• Material provided:

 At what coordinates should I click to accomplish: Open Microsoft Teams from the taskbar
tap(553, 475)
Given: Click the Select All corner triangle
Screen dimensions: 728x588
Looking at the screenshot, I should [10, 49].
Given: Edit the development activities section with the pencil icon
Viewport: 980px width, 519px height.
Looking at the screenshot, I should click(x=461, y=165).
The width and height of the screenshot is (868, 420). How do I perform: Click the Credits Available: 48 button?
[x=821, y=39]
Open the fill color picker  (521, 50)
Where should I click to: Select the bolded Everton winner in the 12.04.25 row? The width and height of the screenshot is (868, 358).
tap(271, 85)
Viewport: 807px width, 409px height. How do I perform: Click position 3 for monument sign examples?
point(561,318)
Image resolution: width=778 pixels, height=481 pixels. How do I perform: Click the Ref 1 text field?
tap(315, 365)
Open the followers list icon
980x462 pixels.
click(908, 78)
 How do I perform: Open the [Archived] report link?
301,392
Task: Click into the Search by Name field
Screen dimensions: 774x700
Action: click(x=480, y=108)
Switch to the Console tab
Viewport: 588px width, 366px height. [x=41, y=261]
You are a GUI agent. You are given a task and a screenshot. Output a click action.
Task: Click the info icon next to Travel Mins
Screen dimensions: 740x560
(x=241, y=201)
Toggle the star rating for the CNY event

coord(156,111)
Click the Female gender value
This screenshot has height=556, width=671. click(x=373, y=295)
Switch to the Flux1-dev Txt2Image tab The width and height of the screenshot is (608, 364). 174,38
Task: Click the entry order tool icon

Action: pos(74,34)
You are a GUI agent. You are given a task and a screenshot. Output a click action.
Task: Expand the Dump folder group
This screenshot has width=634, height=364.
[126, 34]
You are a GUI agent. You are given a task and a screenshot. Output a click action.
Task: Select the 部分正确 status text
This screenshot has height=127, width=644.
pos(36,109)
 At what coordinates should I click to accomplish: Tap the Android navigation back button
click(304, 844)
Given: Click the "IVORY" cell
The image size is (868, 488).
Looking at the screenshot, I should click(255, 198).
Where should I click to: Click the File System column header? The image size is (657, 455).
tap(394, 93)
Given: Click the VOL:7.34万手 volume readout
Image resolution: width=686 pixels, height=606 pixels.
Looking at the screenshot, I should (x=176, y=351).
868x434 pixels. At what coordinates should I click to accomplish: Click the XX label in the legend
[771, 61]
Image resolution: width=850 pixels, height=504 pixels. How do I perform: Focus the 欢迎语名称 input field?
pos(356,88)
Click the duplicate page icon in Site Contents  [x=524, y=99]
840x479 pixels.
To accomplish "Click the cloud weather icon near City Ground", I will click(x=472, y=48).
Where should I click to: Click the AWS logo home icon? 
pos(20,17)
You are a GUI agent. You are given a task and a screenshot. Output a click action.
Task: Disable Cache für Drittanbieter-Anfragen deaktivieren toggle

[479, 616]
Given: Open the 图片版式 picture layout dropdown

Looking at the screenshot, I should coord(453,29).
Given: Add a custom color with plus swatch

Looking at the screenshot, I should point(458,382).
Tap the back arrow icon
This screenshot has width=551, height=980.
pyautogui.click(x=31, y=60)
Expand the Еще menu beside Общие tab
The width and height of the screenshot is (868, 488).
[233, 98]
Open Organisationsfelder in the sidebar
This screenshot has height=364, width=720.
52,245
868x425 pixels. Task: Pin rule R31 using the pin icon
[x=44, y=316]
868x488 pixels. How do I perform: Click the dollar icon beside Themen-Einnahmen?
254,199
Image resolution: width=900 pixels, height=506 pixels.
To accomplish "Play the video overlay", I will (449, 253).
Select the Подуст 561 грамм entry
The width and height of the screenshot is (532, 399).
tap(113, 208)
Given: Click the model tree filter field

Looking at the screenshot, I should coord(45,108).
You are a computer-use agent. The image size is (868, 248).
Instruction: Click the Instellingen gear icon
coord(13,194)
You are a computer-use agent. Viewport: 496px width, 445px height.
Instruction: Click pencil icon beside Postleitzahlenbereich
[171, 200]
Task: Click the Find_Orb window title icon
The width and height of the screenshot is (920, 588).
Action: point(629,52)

• Work to complete: Nothing in the records should change when you repeat them all.

• Written response:
 At what coordinates should I click to accomplish: Open Microsoft Teams from the taskbar
tap(553, 475)
Given: Click the Select All corner triangle
Screen dimensions: 728x588
Looking at the screenshot, I should [10, 49].
Given: Edit the development activities section with the pencil icon
Viewport: 980px width, 519px height.
Looking at the screenshot, I should click(x=461, y=165).
The width and height of the screenshot is (868, 420). How do I perform: Click the Credits Available: 48 button?
[x=821, y=39]
Open the fill color picker  (521, 50)
Where should I click to: Select the bolded Everton winner in the 12.04.25 row? The width and height of the screenshot is (868, 358).
tap(271, 85)
Viewport: 807px width, 409px height. How do I perform: Click position 3 for monument sign examples?
point(561,318)
Image resolution: width=778 pixels, height=481 pixels. How do I perform: Click the Ref 1 text field?
tap(315, 365)
Open the followers list icon
980x462 pixels.
click(908, 78)
 How do I perform: Open the [Archived] report link?
301,392
Task: Click into the Search by Name field
Screen dimensions: 774x700
Action: click(x=480, y=108)
Switch to the Console tab
Viewport: 588px width, 366px height. [x=41, y=261]
You are a GUI agent. You are given a task and a screenshot. Output a click action.
Task: Click the info icon next to Travel Mins
Screen dimensions: 740x560
(x=241, y=201)
Toggle the star rating for the CNY event

coord(156,111)
Click the Female gender value
This screenshot has height=556, width=671. click(x=373, y=295)
Switch to the Flux1-dev Txt2Image tab The width and height of the screenshot is (608, 364). 174,38
Task: Click the entry order tool icon

Action: pos(74,34)
You are a GUI agent. You are given a task and a screenshot. Output a click action.
Task: Expand the Dump folder group
This screenshot has width=634, height=364.
[126, 34]
You are a GUI agent. You are given a task and a screenshot. Output a click action.
Task: Select the 部分正确 status text
This screenshot has height=127, width=644.
pos(36,109)
 At what coordinates should I click to accomplish: Tap the Android navigation back button
click(304, 844)
Given: Click the "IVORY" cell
The image size is (868, 488).
Looking at the screenshot, I should click(255, 198).
Where should I click to: Click the File System column header? The image size is (657, 455).
tap(394, 93)
Given: Click the VOL:7.34万手 volume readout
Image resolution: width=686 pixels, height=606 pixels.
Looking at the screenshot, I should (x=176, y=351).
868x434 pixels. At what coordinates should I click to accomplish: Click the XX label in the legend
[771, 61]
Image resolution: width=850 pixels, height=504 pixels. How do I perform: Focus the 欢迎语名称 input field?
pos(356,88)
Click the duplicate page icon in Site Contents  [x=524, y=99]
840x479 pixels.
To accomplish "Click the cloud weather icon near City Ground", I will click(x=472, y=48).
Where should I click to: Click the AWS logo home icon? 
pos(20,17)
You are a GUI agent. You are given a task and a screenshot. Output a click action.
Task: Disable Cache für Drittanbieter-Anfragen deaktivieren toggle

[479, 616]
Given: Open the 图片版式 picture layout dropdown

Looking at the screenshot, I should coord(453,29).
Given: Add a custom color with plus swatch

Looking at the screenshot, I should point(458,382).
Tap the back arrow icon
This screenshot has width=551, height=980.
pyautogui.click(x=31, y=60)
Expand the Еще menu beside Общие tab
The width and height of the screenshot is (868, 488).
[233, 98]
Open Organisationsfelder in the sidebar
This screenshot has height=364, width=720.
52,245
868x425 pixels. Task: Pin rule R31 using the pin icon
[x=44, y=316]
868x488 pixels. How do I perform: Click the dollar icon beside Themen-Einnahmen?
254,199
Image resolution: width=900 pixels, height=506 pixels.
To accomplish "Play the video overlay", I will (449, 253).
Select the Подуст 561 грамм entry
The width and height of the screenshot is (532, 399).
tap(113, 208)
Given: Click the model tree filter field

Looking at the screenshot, I should coord(45,108).
You are a computer-use agent. The image size is (868, 248).
Instruction: Click the Instellingen gear icon
coord(13,194)
You are a computer-use agent. Viewport: 496px width, 445px height.
Instruction: Click pencil icon beside Postleitzahlenbereich
[171, 200]
Task: Click the Find_Orb window title icon
The width and height of the screenshot is (920, 588).
Action: point(629,52)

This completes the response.